- Born: New Amsterdam, East Berbice-Corentyne, Guyana
- Education: Yale University Columbia University Graduate School of Journalism
- Occupations: Writer and journalist
- Writing career
- Language: English
- Notable work: Coolie Woman: The Odyssey of Indenture

= Gaiutra Bahadur =

Guyanese-American writer

Gaiutra Bahadur is a Guyanese-American writer. She is best known for Coolie Woman: The Odyssey of Indenture, which was shortlisted for the Orwell Prize in 2014.

==Early life==
Bahadur was born in New Amsterdam, East Berbice-Corentyne, in rural Guyana and emigrated to the United States with her family when she was six years old. She grew up in Jersey City, New Jersey, and earned her bachelor's degree, with honors in English Literature, at Yale University and her master's degree in journalism at Columbia University.

==Career==
Before winning a Nieman Fellowship at Harvard University when she was 32, Bahadur was a staff writer for The Philadelphia Inquirer and the Austin American-Statesman. In her decade as a daily newspaper reporter, she covered politics, immigration and demographics in Texas, Pennsylvania and New Jersey and spent three months in the spring of 2005, during the Iraq war, as a foreign correspondent in Knight Ridder's Baghdad bureau. Since then, she has worked as an essayist, literary critic and freelance journalist, contributing to The New York Times Book Review, The New York Review of Books, The Nation, The New Republic, Dissent and other publications.

Her book Coolie Woman was published in 2013. It is partly a narrative history of indentured women in the Caribbean and partly a family history focusing on her great-grandmother, Sujaria, who left Calcutta for British Guiana in 1903 to work as an indentured plantation labourer. The book was a finalist for the 2014 Orwell Prize and the Center for Documentary Studies Writing Prize at Duke University, and it won the New Jersey State Council on the Arts Award for Prose and Gordon K. and Sybil Lewis Prize. The Chronicle of Higher Education included the book in its round-up of the best scholarly books of the decade in 2020.

Bahadur collaborated with poet and translator Rajiv Mohabir to recover the only known text by an indentured immigrant in the Anglophone Caribbean, a songbook by Lal Bihari Sharma, first published as a pamphlet in India in 1915. Mohabir's English translation, I Even Regret Night: Holi Songs of Demerara, was published in 2019 with an afterword by Bahadur, who first encountered the text in the British Library while doing research for Coolie Woman.

Bahadur is an associate professor of English and journalism at Rutgers University-Newark and has taught creative nonfiction at the University of Basel in Switzerland and Caribbean literature at City College of New York.

==Bibliography==
Books
- "Coolie Woman" (2013)
- "Family Ties" (2012)

Afterwords
- "Rescued from the Footnotes of History" Afterword to "I Even Regret Night" (2019)
- "A House Filled with Women: In Memory of Meena Alexander" Afterword to "Fault Lines" (2020)

▶ _DATA SEGMENT_
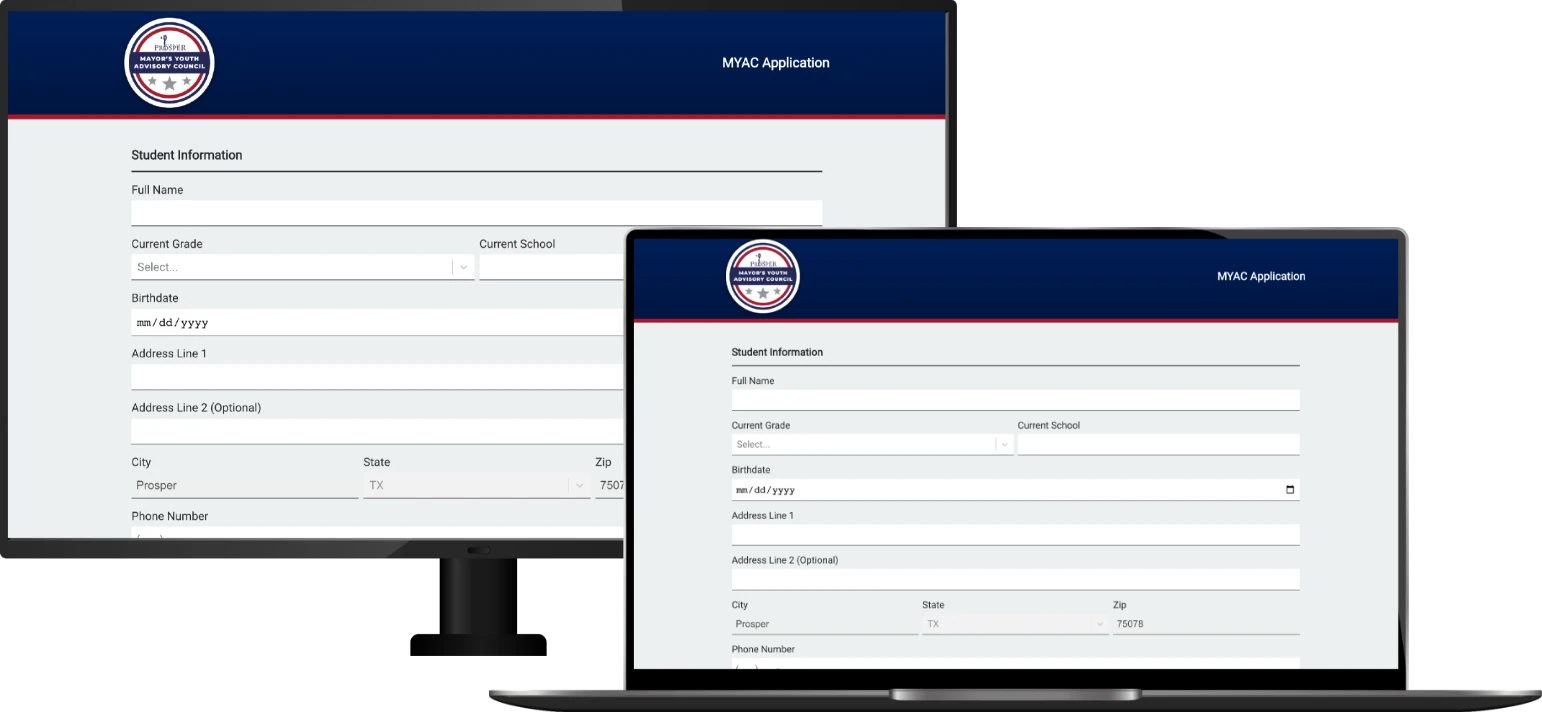The width and height of the screenshot is (1542, 712).
Task: Click the Birthdate mm/dd/yyyy field on the monitor
Action: coord(375,323)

▶ _DO THIS_
Rewrite the passage of the Gaiutra Bahadur article starting at "Bahadur collaborated with" and ending at "for Coolie Woman.", changing "songbook" to "collection of songs". None of the data is needed for this.

▶ _COMPLETE ANSWER_
Bahadur collaborated with poet and translator Rajiv Mohabir to recover the only known text by an indentured immigrant in the Anglophone Caribbean, a collection of songs by Lal Bihari Sharma, first published as a pamphlet in India in 1915. Mohabir's English translation, I Even Regret Night: Holi Songs of Demerara, was published in 2019 with an afterword by Bahadur, who first encountered the text in the British Library while doing research for Coolie Woman.